What you will do: From the records below, transcribe only the lines running from the one with "The height and width of the screenshot is (260, 223)." through the one with "Click 信用证明 for". Keep both of those end lines.

Data records:
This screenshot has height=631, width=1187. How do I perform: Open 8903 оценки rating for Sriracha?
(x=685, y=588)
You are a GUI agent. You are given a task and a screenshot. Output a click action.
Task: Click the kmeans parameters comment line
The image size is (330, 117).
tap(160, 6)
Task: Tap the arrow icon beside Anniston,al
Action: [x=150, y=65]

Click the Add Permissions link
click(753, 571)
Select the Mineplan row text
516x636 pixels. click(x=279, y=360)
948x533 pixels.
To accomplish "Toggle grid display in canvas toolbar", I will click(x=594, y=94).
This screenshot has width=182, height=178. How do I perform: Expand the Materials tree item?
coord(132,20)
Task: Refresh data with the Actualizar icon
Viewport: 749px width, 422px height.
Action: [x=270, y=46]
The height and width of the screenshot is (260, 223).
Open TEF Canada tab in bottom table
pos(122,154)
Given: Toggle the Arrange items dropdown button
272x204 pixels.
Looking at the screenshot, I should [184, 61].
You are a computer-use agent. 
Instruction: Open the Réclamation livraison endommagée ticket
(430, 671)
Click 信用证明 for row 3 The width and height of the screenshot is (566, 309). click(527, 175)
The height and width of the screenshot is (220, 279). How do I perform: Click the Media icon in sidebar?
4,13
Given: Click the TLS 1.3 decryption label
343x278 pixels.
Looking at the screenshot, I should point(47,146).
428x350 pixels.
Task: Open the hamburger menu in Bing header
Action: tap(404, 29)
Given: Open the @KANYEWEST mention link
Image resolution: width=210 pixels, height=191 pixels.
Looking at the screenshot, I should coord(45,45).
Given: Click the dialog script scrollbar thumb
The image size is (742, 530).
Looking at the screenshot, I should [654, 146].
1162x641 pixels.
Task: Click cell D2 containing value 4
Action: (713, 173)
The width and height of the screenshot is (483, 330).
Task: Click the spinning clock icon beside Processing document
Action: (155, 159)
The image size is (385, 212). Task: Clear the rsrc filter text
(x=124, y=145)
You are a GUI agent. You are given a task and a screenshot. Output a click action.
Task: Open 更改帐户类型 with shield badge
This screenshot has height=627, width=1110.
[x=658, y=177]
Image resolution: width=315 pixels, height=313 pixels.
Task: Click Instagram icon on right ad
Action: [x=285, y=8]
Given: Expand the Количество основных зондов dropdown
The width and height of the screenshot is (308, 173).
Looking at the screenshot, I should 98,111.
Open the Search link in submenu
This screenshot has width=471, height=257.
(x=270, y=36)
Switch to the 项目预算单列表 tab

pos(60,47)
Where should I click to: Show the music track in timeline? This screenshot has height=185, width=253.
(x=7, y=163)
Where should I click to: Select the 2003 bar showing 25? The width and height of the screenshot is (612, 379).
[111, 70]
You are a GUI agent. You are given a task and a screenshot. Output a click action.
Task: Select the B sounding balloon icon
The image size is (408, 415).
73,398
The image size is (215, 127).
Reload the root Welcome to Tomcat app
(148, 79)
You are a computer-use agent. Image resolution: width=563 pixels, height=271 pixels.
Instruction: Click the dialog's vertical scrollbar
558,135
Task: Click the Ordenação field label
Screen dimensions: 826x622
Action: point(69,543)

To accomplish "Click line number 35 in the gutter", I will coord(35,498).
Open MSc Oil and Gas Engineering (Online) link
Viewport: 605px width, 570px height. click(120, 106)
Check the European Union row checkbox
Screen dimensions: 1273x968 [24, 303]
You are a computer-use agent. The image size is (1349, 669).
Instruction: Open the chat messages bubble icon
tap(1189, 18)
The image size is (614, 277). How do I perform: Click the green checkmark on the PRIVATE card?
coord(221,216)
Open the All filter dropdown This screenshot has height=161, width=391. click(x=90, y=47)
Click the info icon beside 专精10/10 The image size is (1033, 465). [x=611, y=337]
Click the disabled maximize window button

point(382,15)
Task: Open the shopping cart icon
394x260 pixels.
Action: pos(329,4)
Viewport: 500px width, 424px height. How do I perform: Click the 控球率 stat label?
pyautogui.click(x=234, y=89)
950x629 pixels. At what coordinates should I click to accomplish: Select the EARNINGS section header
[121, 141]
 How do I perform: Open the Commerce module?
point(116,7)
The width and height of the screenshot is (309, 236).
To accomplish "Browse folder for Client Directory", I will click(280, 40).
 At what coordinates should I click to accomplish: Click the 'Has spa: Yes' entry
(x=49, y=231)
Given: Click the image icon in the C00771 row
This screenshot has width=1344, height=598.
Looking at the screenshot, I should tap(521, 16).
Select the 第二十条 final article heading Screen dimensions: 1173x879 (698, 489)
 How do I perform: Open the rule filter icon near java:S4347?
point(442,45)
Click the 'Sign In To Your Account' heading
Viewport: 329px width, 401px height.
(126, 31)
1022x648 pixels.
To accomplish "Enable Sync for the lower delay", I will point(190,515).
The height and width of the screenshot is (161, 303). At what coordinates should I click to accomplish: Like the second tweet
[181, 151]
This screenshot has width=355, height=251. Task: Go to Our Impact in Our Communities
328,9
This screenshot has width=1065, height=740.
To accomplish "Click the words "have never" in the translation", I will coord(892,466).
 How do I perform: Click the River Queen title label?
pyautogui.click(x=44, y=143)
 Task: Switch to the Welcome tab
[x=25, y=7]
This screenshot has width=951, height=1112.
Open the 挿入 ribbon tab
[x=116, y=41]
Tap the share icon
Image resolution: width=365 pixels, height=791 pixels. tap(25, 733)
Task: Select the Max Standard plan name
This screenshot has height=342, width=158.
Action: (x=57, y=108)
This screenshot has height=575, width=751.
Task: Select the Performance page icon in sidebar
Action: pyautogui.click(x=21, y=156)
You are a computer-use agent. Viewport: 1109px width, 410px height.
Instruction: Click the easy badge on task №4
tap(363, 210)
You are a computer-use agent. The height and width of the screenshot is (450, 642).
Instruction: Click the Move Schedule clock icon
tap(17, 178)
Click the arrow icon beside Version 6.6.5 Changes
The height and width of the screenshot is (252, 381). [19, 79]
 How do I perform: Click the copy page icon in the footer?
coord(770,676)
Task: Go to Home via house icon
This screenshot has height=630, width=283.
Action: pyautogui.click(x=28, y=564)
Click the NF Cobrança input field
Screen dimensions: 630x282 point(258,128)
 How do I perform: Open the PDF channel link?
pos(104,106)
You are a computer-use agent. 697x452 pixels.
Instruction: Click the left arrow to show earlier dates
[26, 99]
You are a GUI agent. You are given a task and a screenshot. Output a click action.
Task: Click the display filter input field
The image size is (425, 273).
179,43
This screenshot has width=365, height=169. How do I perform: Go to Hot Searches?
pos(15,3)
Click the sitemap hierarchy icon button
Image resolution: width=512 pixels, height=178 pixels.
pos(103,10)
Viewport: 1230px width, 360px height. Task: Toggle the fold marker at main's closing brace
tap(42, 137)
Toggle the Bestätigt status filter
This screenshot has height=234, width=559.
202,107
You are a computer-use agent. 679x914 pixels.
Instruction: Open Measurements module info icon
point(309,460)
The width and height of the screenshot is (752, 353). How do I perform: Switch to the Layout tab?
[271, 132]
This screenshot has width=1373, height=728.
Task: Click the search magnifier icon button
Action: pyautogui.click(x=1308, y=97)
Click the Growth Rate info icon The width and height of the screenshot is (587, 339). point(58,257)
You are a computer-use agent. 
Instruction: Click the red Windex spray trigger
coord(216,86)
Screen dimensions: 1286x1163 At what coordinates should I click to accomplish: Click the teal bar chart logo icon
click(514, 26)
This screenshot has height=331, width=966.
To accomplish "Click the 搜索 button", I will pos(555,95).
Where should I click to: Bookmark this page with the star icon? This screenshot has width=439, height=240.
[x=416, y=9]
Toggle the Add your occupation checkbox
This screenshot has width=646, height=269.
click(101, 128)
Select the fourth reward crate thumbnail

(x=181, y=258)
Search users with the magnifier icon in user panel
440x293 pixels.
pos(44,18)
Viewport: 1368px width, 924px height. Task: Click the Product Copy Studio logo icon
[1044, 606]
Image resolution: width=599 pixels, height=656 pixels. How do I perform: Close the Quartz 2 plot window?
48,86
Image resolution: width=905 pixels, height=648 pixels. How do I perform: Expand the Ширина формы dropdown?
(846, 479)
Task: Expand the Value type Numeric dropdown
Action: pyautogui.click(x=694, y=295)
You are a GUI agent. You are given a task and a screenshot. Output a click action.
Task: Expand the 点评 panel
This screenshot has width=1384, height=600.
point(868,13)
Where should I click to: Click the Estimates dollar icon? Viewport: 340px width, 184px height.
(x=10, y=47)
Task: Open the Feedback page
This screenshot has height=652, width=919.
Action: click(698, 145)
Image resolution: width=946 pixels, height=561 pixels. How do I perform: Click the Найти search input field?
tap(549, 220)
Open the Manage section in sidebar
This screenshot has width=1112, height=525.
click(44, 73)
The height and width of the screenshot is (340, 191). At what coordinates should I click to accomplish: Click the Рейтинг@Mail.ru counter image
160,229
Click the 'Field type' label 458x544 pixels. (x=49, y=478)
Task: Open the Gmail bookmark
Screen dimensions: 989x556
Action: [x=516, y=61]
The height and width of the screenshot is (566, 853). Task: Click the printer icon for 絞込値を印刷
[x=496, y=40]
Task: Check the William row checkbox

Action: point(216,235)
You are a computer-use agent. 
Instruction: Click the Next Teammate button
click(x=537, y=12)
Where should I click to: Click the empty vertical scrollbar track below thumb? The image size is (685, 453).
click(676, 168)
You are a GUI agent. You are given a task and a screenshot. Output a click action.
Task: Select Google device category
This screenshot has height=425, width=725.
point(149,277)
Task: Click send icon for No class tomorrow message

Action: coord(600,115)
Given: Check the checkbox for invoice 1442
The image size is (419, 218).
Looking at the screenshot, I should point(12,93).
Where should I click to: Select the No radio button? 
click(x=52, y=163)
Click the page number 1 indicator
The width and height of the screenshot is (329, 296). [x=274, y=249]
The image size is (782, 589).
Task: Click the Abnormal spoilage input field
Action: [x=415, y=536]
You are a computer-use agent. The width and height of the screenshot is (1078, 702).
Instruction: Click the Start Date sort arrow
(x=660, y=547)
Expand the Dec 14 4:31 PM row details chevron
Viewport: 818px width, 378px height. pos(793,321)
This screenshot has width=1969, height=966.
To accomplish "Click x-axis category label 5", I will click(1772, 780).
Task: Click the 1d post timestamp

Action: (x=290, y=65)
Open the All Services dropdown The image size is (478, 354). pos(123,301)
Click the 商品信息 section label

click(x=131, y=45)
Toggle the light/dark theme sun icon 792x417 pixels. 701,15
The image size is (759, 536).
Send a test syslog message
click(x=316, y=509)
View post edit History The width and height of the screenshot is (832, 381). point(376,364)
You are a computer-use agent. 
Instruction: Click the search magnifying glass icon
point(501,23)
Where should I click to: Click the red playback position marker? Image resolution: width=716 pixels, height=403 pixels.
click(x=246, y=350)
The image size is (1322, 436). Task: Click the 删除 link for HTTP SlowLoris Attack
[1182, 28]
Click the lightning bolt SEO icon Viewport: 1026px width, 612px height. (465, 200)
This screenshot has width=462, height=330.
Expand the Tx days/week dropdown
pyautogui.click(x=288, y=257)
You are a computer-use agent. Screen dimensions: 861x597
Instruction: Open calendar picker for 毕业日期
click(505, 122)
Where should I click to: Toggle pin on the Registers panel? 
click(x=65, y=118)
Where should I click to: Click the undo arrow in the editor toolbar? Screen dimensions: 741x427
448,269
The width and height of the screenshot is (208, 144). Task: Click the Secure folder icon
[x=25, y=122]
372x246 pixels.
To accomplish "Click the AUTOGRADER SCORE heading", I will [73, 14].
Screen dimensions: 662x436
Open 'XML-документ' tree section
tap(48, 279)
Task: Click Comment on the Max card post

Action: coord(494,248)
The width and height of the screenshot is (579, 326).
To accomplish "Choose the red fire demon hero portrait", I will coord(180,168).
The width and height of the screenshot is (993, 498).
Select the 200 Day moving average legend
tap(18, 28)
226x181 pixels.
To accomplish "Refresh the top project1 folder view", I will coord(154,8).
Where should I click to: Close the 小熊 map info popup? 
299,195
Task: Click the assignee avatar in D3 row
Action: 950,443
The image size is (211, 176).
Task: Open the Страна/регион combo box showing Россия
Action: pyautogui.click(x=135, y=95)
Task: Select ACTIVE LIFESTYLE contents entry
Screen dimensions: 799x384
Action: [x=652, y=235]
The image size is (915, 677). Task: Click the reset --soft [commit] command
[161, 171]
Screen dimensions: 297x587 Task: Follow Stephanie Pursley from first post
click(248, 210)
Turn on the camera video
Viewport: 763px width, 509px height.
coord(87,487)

Solution for this exercise:
The height and width of the screenshot is (260, 223).
Open TEF Canada tab in bottom table
pos(122,154)
Given: Toggle the Arrange items dropdown button
272x204 pixels.
Looking at the screenshot, I should [184, 61].
You are a computer-use agent. 
Instruction: Open the Réclamation livraison endommagée ticket
(430, 671)
Click 信用证明 for row 3 The width and height of the screenshot is (566, 309). click(527, 175)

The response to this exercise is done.